Hi guys,
Sometime ago, a BTRFS developer (Chris Murphy), which was helping me to fix a bug, warned that quotas must not be enabled by default in BTRFS because it is not stable. He actually sent a message to this mailing list:
https://lists.opensuse.org/opensuse-factory/2016-09/msg00032.html
However, some openSUSE developers contradicted Chris, specially Richard Brown:
https://lists.opensuse.org/opensuse-factory/2016-09/msg00085.html
Hence, nobody took the advice and quotas were enabled by default in Leap 42.2.
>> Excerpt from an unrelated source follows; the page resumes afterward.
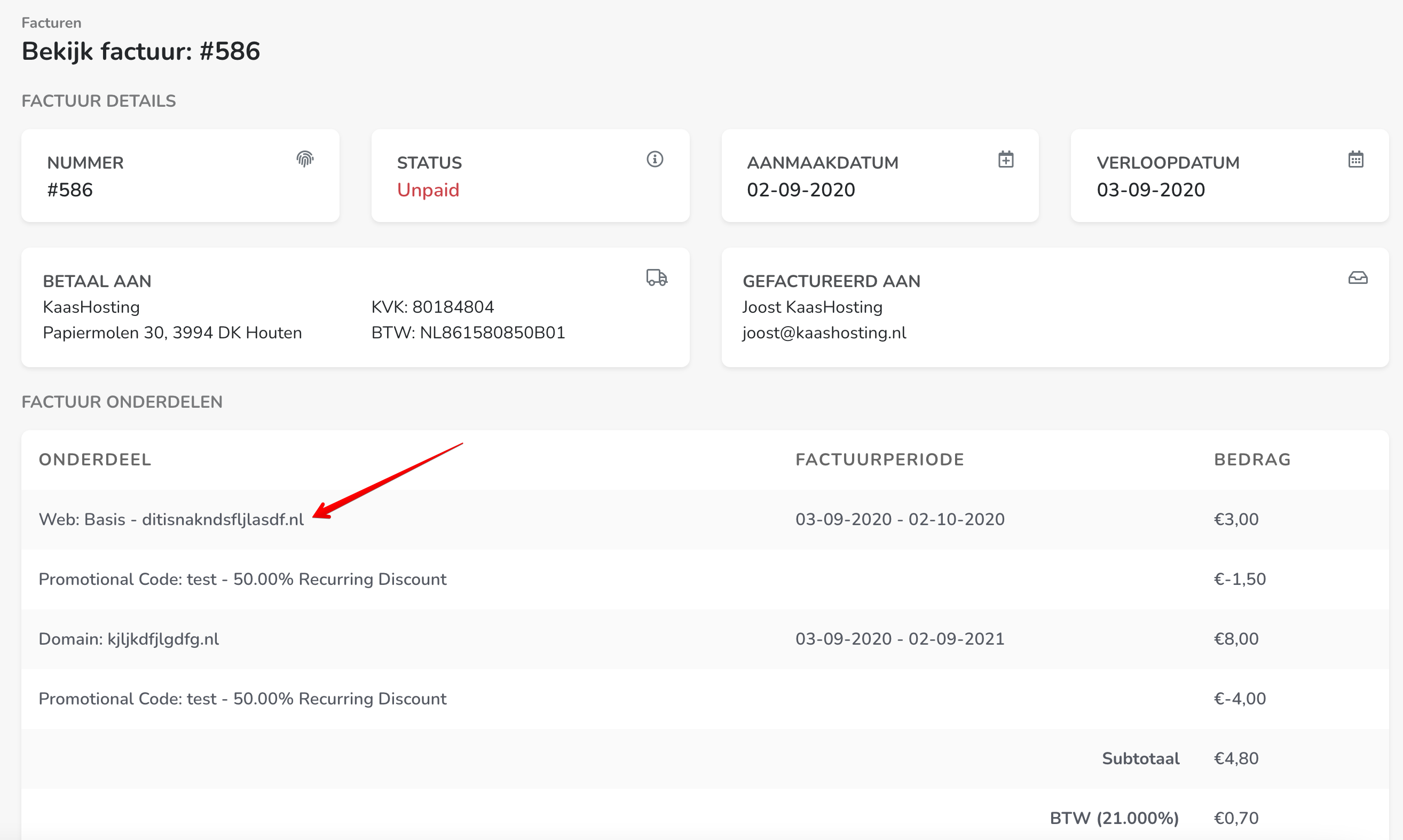Click the fingerprint icon in Nummer card
1403x840 pixels.
pyautogui.click(x=305, y=159)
I am sending this message because I think it is necessary to rethink this decision. A very annoying bug that I was having in all my openSUSE machines (Leap and Tumbleweed) is actually caused by quotas. Every week, when the maintenance script is started, my systems become unresponsive for almost 30 min. I mentioned it here but received just one answer:
https://lists.opensuse.org/opensuse-factory/2016-09/msg00130.html
Today, I saw a bug reported by Jan Ritzerfeld describing exactly the same behavior and mentioning that disabling quota fixes it:
https://bugzilla.opensuse.org/show_bug.cgi?id=1017461
I tried, and I can confirm that the bug is indeed fixed by this workaround in Leap and Tumbleweed. My server, which was recently updated to Leap 42.2, started to show those freezes. Notice that quotas were not enabled in 42.1. Hence, I think we must revisit this subject as soon as possible.
Best regards, Ronan Arraes
I am sending this message because I think it is necessary to rethink this decision. A very annoying bug that I was having in all my openSUSE machines (Leap and Tumbleweed) is actually caused by quotas. Every week, when the maintenance script is started, my systems become unresponsive for almost 30 min. I mentioned it here but received just one answer:
https://lists.opensuse.org/opensuse-factory/2016-09/msg00130.html
This also happens to me on TW, and is incredibly frustrating. So can we please also disable quotas on TW as well?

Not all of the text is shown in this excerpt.